## SOURCE DOCUMENT:
By Laurence Neville
The scale of the crisis that has engulfed much of the world since 2008, which—like a virus—has mutated from a financial sector crisis to an economic crisis to a sovereign debt crisis, is so great that it is easy to forget its antecedents.
The quarter of a century since Black Monday in October 1987—when Global Finance launched—has been punctuated by numerous stock market crashes, financial crises and recessions. The savings and loan crisis in the US was followed by the implosion of the Japanese bubble, a banking crisis in Sweden that in many respects presaged the global crisis of 2008, and the dot-com and tech bubble in 2000: when the world suddenly realized that although the Internet may have changed everything, it had not negated the need to have a successful business model.
Among the most important of these crises was the Asian debt crisis of 1997–1998. Although devastating for those countries most affected, especially Indonesia and Thailand, it instilled a prudence that would stand Asia in good stead for the global crisis a decade later: Many countries in the region (most noticeably China) barely noticed it.
Indeed, the resilience demonstrated during the economic and financial crisis of 2008 by many emerging markets dramatically enhanced their role in the global economy. To be sure, China, India, Brazil and other countries were clearly on the rise before 2008, but it was only when the developed world was on its knees that it became clear how important they had become. Consequently, the role of the G20 was elevated and that of the G7 diminished. The ongoing European sovereign debt crisis merely reinforces this trend.
Politically, many of the most important events that occurred over the past quarter of a century seem to belong not just to 25 years ago but to a completely different era. For anyone under 30 the fall of the Berlin Wall and the end of communism in Europe belong to a period inextricably linked to World War II and entirely divorced from today’s world. Similarly, the end of apartheid in South Africa in 1994 and the return of Hong Kong to China in 1997—effectively ending the UK’s colonial legacy—seem like bizarre anachronisms from the vantage point of 2012.
Other political events of the past 25 years have greater resonance now. The Tiananmen Square massacre of 1989 is a poignant reminder that economic freedom in China has not been accompanied by any lessening of political control. Similarly, the horrors of 9/11 frame many events that have occurred subsequently. Not just the wars in Iraq and Afghanistan but also the Arab Spring (and the West’s reaction to it) must be understood in the context of a US that is less in step with its allies than in the past and that has lost much of the goodwill from abroad it once could count on.

## EXERCISE AIM:
Copy the article on crises, starting with "Among the most" and going on through "barely noticed it.", but replace "prudence" with "caution". The data after this has no connection to the article.

## EXCERPTED RECORDS:

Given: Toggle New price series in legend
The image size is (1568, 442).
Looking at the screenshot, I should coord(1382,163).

* * *

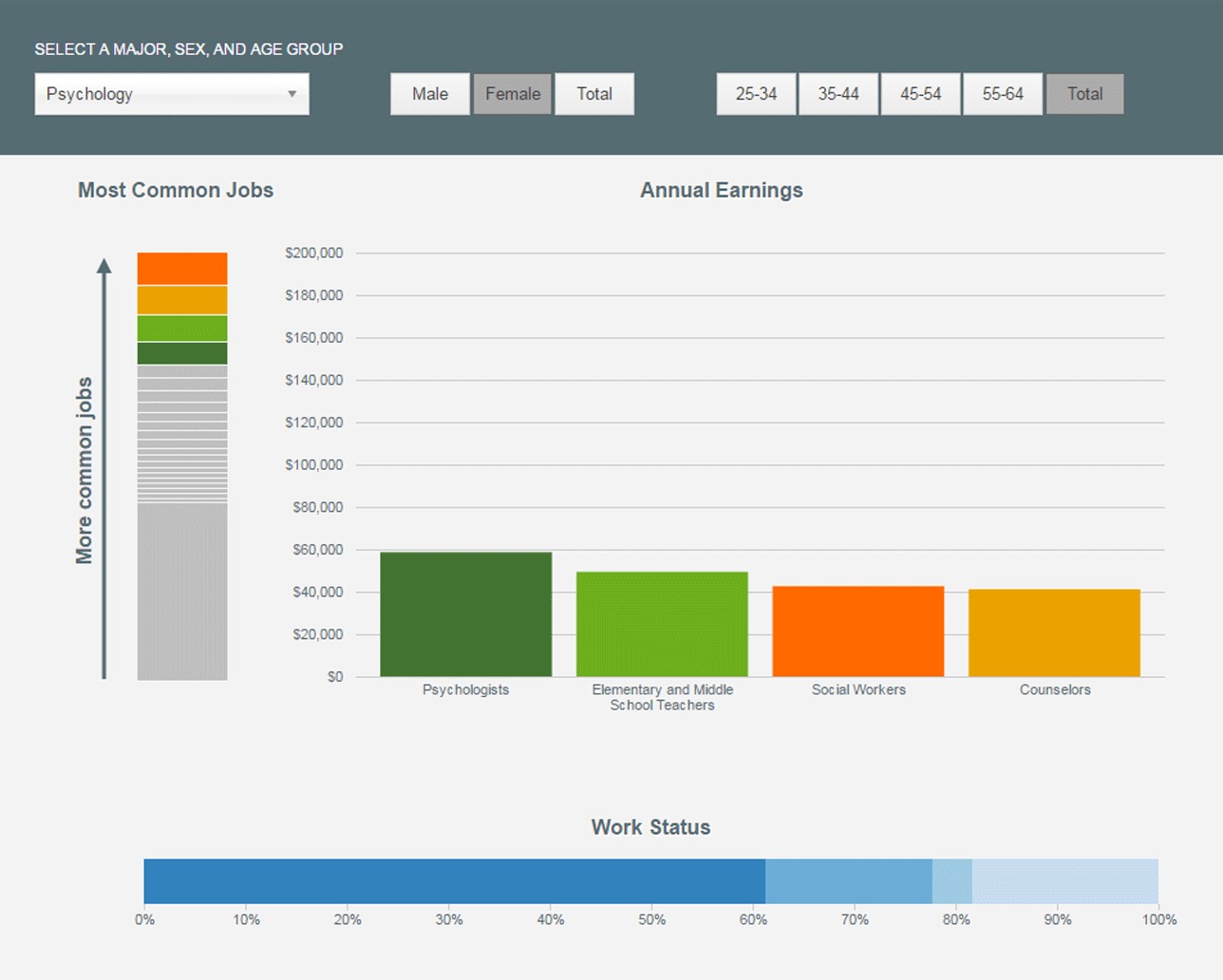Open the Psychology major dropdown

* * *

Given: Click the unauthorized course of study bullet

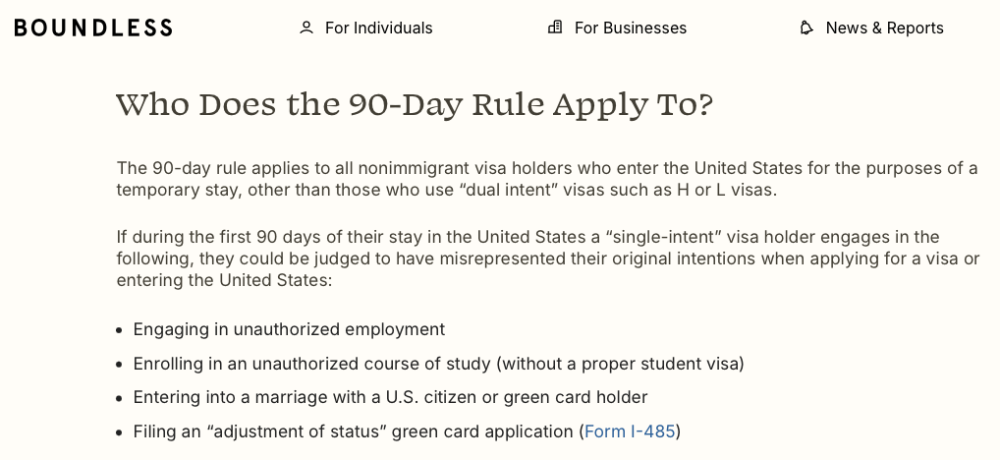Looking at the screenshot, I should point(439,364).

## EXERCISE OUTPUT:
Among the most important of these crises was the Asian debt crisis of 1997–1998. Although devastating for those countries most affected, especially Indonesia and Thailand, it instilled a caution that would stand Asia in good stead for the global crisis a decade later: Many countries in the region (most noticeably China) barely noticed it.